• [Document section]

WHERE KHAN HAS GONE BEFOREF
Four decades after it first gripped fans, Roger Crow looks back at the genesis of one of the best-loved Star Trek movies, The Wrath of Khan.
A Saturdayevening in 1982, and in a rare moment of bonding between a father and his teenage son, they’ve been to the local fleapit to see Star Trek II: The Wrath of Khan.
It’s one of those bittersweet memories that will last a lifetime. And around the world, there are similar emotions from countless stunned followers. While the first Trek movie was an emotionally cool 2001-style epic, the cut-price follow-up was all about revenge, ageing, self sacrifice and loss. Unknown to many aficionados in that pre-Internet era, getting the film made at all came down to two years of troubled script work, and then a warp-speed writing miracle. For the full story, step aboard Infinity’s star cruiser as we slingshot around the sun and go back in time to...

Pixel coordinate grounding data:

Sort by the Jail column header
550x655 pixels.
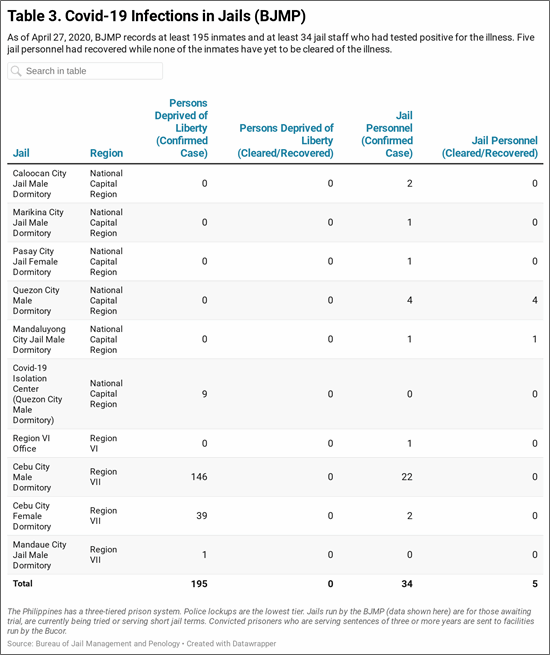click(x=21, y=153)
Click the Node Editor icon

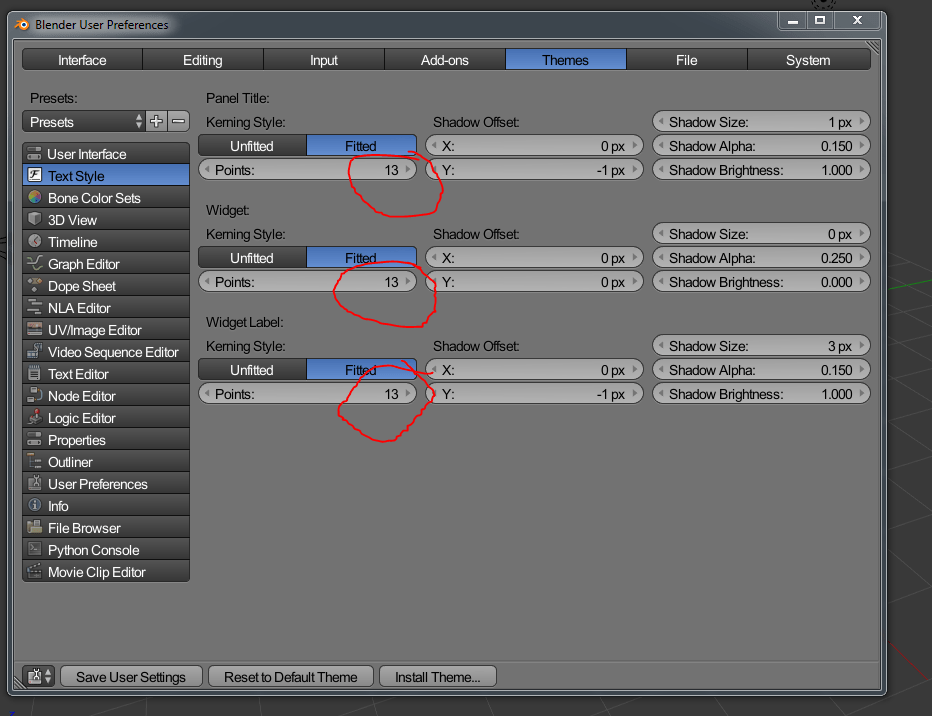33,395
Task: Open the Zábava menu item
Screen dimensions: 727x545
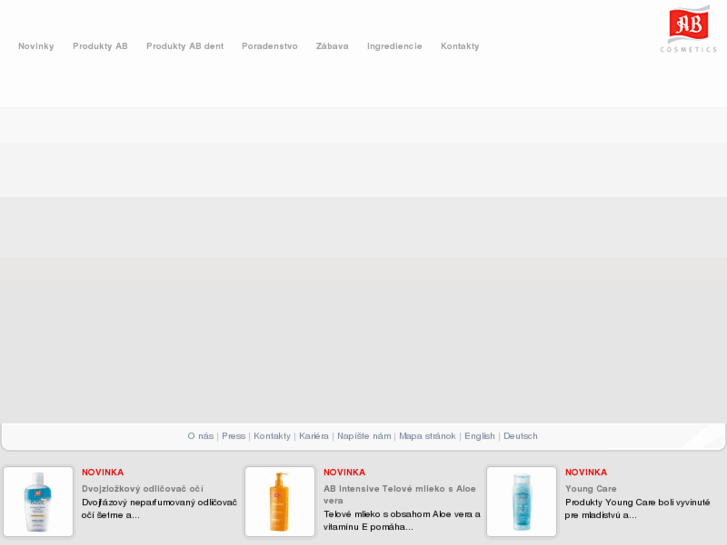Action: [x=332, y=46]
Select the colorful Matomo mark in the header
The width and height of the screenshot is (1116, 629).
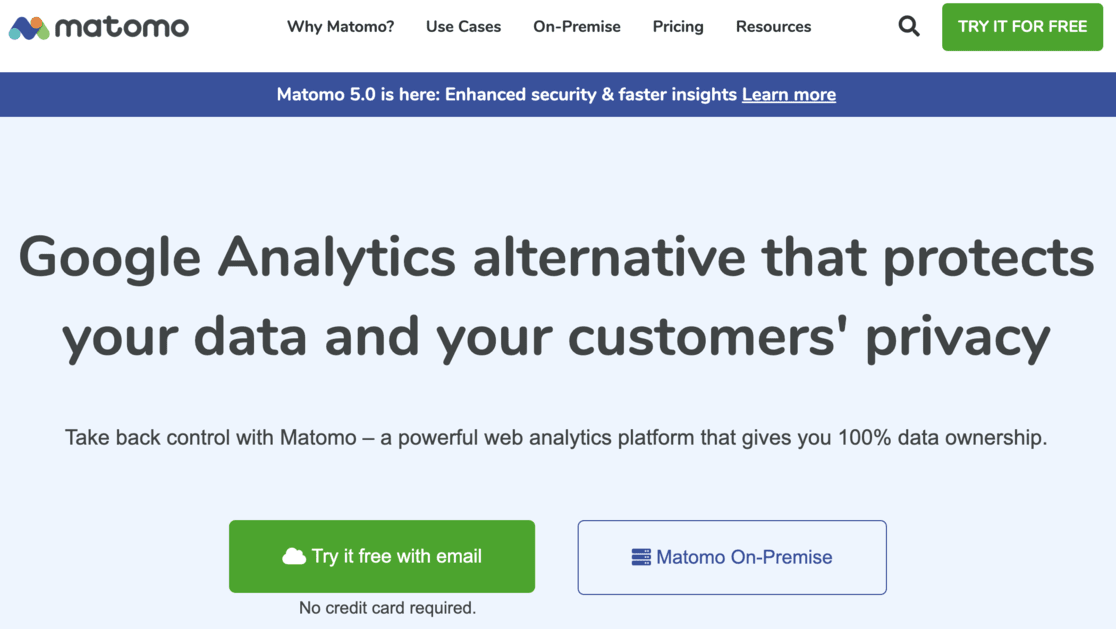pos(27,27)

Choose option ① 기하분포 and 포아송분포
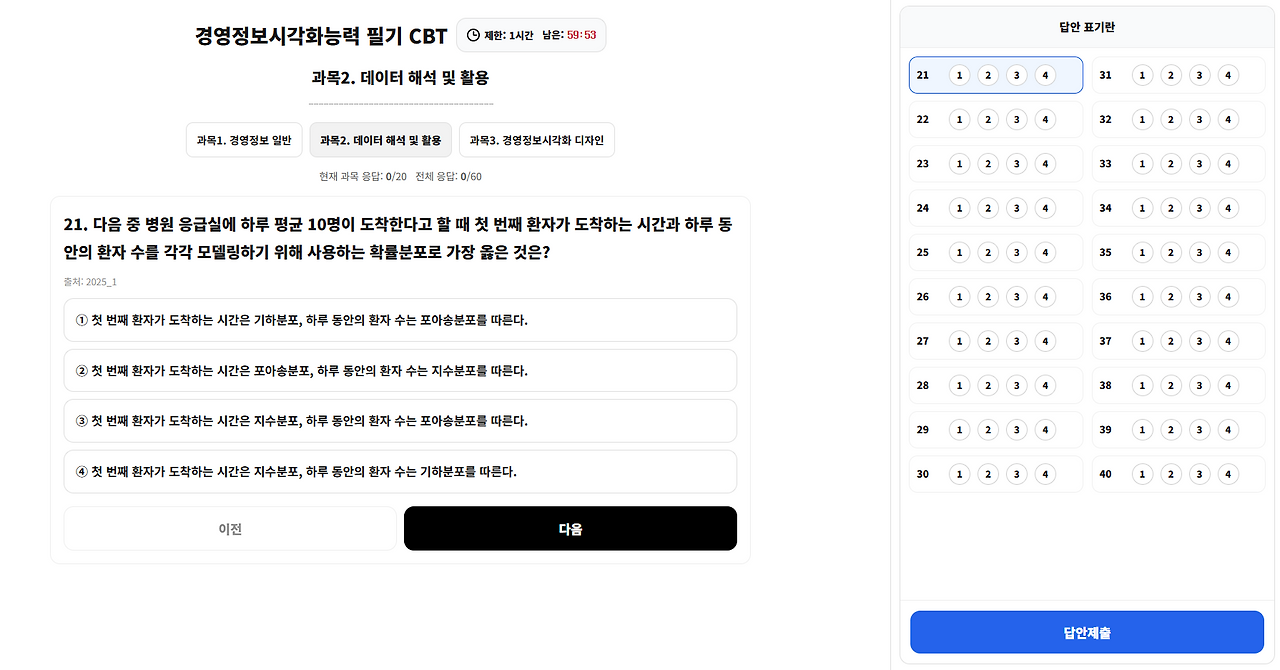(x=400, y=320)
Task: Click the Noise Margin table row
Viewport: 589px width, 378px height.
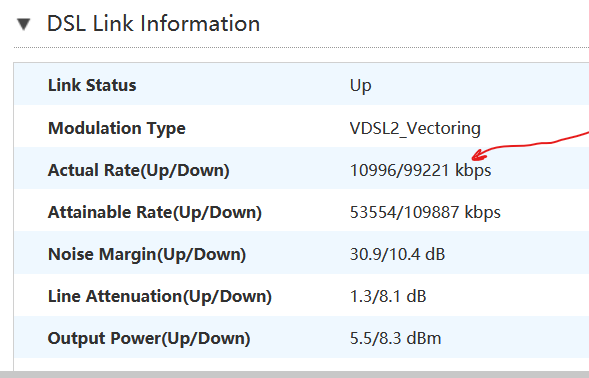Action: [x=302, y=253]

• [Task prompt]
Decide whether each statement agrees with the article on The Wrath of Khan, answering yes or no and quoting the words of the article that settle it. 1. The first Star Trek movie was emotionally cool. 2. The follow-up film was made on a lavish budget. 3. The script work on the film was troubled for five years.

• [Solution for this problem]
1. Yes: "the first Trek movie was an emotionally cool 2001-style epic"
2. No: "the cut-price follow-up"
3. No: "two years of troubled script work"